- [PAGE TEXT]:
╔══
Drinking and urinating more than normal is medically called polydipsia (poly = many; dipsia = drinking) and polyuria (poly = many; uria = urine). Thirst and urine production are a delicate balance controlled by interactions between the brain and the kidneys. Increased urination stimulates thirst, as the body’s overall hydration decreases and stimulates thirst mechanisms in the brain. Sometimes the opposite can be true when excess thirst triggers urination, as can be seen with diseases like diabetes when the body tries to dilute toxins by drinking more and the diluted blood then stimulates increased urination.
What are the clinical signs?
A rabbit with polyuria and polydipsia will have increased water intake and increased urine output.
The water bowl might become empty more frequently and there might be more instances of urine production; the urine might appear lighter in colour and less concentrated, or the rabbit may be partially incontinent.
On average rabbits will drink 50-150 ml/kg/day, so a large 5 kg rabbit will normally drink up to 750 ml each day, so anything over that could be abnormal. Similarly, normal urine production is about 120-130 ml/kg/day, so a large 5 kg rabbit will urinate as much as 650 ml per day, so anything over that may be abnormal.
What causes polyuria/polydipsia?
The causes of polyuria and polydipsia can vary, but can include:
Diabetes or insulinoma (a tumour of the pancreas)
╚══
- [SOURCE INFORMATION]:
╔══
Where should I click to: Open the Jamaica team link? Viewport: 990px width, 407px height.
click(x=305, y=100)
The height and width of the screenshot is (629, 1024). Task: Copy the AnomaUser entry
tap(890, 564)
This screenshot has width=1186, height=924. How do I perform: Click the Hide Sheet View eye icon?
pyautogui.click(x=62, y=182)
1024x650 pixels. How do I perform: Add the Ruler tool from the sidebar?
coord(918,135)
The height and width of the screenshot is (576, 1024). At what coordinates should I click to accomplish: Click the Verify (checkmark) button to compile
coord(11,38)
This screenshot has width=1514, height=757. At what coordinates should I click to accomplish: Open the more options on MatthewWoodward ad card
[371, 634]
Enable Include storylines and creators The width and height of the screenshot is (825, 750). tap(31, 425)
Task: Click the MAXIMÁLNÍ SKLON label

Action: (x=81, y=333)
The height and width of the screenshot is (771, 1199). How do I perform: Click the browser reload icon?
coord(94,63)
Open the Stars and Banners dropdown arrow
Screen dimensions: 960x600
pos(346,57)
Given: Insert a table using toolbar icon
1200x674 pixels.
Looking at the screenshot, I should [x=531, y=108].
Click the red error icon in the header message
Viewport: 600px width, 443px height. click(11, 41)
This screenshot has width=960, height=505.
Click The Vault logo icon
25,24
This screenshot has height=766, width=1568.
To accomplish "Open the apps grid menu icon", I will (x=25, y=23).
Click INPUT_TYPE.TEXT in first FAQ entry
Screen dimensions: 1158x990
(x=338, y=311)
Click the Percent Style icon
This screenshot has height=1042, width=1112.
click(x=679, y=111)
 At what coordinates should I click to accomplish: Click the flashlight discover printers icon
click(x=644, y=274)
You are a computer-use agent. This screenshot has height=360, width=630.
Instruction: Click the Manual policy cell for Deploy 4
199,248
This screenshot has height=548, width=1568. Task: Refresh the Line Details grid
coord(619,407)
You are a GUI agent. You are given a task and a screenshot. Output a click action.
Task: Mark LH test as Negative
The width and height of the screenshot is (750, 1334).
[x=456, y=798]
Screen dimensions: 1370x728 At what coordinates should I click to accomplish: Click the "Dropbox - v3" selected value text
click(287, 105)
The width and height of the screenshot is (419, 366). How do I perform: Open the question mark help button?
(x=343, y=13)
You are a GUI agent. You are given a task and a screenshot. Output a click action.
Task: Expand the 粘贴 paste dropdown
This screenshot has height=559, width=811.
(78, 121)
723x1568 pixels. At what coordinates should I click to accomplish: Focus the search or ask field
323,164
╚══
- [TASKS]:
a) From the text on rabbit thirst and urination, list every possible change that the sentence beginning "The water bowl might become empty" names.
b) Based on the text on rabbit thirst and urination, say whether each statement agrees with it, answering yes or no and quoting the deciding words: (i) A large 5 kg rabbit normally drinks up to 750 ml a day. (ii) Normal urine production in rabbits is about 50-150 ml/kg/day. (iii) Insulinoma is a tumour of the kidney.
c) Reproduce the passage of the text on rabbit thirst and urination from "What are the" to "be partially incontinent.".

- [ANSWERS BELOW]:
a)
- The water bowl might become empty more frequently.
- There might be more instances of urine production.
- The urine might appear lighter in colour and less concentrated.
- The rabbit may be partially incontinent.

b)
(i) Yes: "a large 5 kg rabbit will normally drink up to 750 ml each day"
(ii) No: "normal urine production is about 120-130 ml/kg/day"
(iii) No: "insulinoma (a tumour of the pancreas)"

c)
What are the clinical signs?
A rabbit with polyuria and polydipsia will have increased water intake and increased urine output.
The water bowl might become empty more frequently and there might be more instances of urine production; the urine might appear lighter in colour and less concentrated, or the rabbit may be partially incontinent.